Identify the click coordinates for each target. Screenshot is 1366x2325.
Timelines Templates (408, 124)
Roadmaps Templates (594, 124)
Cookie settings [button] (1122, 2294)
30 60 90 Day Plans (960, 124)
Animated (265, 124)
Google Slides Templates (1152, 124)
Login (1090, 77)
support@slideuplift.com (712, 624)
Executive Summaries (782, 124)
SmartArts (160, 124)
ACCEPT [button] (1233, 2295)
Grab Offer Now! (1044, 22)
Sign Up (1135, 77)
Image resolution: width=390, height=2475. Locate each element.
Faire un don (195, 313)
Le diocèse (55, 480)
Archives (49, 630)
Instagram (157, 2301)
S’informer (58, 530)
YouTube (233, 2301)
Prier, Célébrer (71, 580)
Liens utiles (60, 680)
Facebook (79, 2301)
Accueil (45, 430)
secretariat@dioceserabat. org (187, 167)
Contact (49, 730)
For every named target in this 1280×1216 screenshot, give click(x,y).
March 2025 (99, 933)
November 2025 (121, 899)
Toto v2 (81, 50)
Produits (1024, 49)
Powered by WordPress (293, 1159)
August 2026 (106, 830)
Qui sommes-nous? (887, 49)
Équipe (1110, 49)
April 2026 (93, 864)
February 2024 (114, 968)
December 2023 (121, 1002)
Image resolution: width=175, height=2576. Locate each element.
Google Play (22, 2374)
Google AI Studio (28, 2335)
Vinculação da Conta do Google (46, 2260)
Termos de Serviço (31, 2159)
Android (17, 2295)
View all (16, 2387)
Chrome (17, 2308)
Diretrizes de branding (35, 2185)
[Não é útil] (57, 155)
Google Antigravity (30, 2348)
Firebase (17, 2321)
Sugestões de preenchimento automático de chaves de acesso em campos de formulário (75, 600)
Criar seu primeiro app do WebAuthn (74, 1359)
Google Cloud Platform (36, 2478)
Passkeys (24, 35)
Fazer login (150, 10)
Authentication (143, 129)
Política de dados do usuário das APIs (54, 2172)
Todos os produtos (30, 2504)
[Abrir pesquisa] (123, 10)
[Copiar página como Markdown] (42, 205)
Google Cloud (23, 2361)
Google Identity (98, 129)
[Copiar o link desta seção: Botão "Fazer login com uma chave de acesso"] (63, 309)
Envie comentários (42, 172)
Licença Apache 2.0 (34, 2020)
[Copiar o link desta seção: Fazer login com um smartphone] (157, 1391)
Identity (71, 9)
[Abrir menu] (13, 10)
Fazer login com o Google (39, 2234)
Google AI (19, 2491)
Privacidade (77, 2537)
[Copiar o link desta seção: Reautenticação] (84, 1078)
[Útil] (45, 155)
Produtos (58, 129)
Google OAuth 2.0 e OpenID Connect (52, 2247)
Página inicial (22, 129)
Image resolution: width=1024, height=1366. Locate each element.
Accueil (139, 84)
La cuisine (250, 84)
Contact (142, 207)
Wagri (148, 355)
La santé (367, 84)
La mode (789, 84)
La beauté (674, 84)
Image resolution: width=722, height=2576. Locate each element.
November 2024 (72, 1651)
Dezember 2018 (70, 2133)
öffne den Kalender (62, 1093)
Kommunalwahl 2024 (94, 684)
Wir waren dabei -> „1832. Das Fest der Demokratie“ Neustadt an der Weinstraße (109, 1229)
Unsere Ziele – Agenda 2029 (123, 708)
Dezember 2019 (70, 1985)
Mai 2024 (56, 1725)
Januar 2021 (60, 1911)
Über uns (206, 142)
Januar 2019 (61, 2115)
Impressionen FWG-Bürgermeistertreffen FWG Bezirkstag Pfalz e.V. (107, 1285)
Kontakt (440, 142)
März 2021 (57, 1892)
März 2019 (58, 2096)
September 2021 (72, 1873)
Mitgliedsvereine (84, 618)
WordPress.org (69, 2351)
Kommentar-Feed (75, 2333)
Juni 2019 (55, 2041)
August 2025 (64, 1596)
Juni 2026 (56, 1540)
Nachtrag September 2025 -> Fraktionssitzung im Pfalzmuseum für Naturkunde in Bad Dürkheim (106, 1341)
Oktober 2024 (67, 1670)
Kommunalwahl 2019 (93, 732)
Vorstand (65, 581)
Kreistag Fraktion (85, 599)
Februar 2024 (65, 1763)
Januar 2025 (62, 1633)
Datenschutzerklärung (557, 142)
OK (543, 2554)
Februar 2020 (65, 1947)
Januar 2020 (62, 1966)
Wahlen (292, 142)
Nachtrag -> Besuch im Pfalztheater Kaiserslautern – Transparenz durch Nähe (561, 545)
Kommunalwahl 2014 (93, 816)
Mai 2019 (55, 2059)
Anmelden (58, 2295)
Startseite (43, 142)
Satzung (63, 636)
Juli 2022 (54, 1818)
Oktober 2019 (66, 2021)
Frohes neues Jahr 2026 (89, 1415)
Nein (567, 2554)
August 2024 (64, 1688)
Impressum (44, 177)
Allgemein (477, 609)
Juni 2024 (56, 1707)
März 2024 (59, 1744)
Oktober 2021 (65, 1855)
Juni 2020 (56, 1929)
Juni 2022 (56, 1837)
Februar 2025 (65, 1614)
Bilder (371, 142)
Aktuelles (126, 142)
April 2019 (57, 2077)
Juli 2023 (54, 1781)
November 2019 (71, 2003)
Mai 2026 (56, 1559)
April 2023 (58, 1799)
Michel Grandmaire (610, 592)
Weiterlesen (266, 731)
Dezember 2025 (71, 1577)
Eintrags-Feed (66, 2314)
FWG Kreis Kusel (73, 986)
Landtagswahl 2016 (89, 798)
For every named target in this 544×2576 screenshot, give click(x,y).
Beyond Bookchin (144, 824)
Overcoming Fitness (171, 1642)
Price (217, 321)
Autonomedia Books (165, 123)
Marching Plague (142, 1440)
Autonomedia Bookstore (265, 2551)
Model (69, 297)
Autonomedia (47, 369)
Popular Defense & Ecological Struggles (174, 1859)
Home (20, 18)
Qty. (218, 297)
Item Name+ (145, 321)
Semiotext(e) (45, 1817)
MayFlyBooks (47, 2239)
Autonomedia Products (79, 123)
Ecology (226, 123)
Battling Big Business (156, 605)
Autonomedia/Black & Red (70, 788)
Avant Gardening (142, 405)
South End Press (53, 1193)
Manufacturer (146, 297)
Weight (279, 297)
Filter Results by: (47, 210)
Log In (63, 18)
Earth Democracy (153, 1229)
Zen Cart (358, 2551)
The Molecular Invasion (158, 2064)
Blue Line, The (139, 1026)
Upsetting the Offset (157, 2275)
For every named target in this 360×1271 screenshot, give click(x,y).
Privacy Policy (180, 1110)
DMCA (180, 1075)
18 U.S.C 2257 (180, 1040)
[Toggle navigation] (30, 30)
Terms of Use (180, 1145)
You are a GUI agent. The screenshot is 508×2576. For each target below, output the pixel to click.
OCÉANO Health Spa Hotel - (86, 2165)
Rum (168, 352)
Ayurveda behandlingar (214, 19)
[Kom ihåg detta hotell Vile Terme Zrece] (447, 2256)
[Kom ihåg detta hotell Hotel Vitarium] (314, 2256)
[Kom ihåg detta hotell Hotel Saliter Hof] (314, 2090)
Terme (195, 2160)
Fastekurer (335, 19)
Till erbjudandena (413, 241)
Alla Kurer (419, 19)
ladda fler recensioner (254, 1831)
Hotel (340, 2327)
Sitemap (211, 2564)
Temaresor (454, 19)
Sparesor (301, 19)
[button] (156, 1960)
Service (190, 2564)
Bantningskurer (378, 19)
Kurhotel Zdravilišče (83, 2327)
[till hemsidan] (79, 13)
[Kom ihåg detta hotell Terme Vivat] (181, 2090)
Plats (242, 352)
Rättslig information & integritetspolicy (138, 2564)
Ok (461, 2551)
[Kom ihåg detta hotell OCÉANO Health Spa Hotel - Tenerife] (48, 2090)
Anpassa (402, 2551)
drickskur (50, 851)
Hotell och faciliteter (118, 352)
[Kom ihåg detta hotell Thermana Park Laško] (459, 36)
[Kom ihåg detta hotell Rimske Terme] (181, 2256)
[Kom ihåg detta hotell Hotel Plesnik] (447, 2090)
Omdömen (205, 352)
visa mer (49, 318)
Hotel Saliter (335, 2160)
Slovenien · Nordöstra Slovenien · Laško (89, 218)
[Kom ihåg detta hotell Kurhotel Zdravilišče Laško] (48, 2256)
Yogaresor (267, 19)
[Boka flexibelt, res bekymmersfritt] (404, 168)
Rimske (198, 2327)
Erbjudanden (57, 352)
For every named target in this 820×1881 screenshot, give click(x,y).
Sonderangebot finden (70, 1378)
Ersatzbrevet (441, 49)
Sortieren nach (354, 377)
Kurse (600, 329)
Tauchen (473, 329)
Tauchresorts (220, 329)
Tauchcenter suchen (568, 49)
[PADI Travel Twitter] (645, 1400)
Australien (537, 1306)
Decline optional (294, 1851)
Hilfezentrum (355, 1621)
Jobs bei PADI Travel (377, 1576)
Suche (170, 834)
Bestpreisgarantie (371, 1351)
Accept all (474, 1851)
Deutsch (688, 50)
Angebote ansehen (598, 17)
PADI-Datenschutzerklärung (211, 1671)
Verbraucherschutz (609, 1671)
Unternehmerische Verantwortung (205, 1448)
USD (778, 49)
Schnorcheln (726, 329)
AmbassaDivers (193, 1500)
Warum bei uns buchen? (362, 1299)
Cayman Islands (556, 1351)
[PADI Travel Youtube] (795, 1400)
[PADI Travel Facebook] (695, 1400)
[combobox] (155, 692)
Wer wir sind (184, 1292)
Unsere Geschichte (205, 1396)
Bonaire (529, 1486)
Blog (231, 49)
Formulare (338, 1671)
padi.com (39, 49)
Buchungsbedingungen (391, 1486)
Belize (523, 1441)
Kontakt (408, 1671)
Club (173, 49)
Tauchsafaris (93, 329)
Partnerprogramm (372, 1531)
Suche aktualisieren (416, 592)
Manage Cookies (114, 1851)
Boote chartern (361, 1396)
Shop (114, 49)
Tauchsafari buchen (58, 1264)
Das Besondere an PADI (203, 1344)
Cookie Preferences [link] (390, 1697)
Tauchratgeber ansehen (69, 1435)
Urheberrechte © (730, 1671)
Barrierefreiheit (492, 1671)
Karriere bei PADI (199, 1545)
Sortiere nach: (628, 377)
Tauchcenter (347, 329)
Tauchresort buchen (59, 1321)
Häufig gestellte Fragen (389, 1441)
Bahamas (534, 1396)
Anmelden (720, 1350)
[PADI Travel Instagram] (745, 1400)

━━━━━━━━━━━━━━━━━━━━

With the line holding "S’informer (58, 530)" as the first and the line holding "Toto v2 (81, 50)" as the last, set down that range of the entries above exactly, and nothing else.

**Exercise output**
S’informer (58, 530)
YouTube (233, 2301)
Prier, Célébrer (71, 580)
Liens utiles (60, 680)
Facebook (79, 2301)
Accueil (45, 430)
secretariat@dioceserabat. org (187, 167)
Contact (49, 730)
For every named target in this 1280×1216 screenshot, give click(x,y).
March 2025 (99, 933)
November 2025 (121, 899)
Toto v2 (81, 50)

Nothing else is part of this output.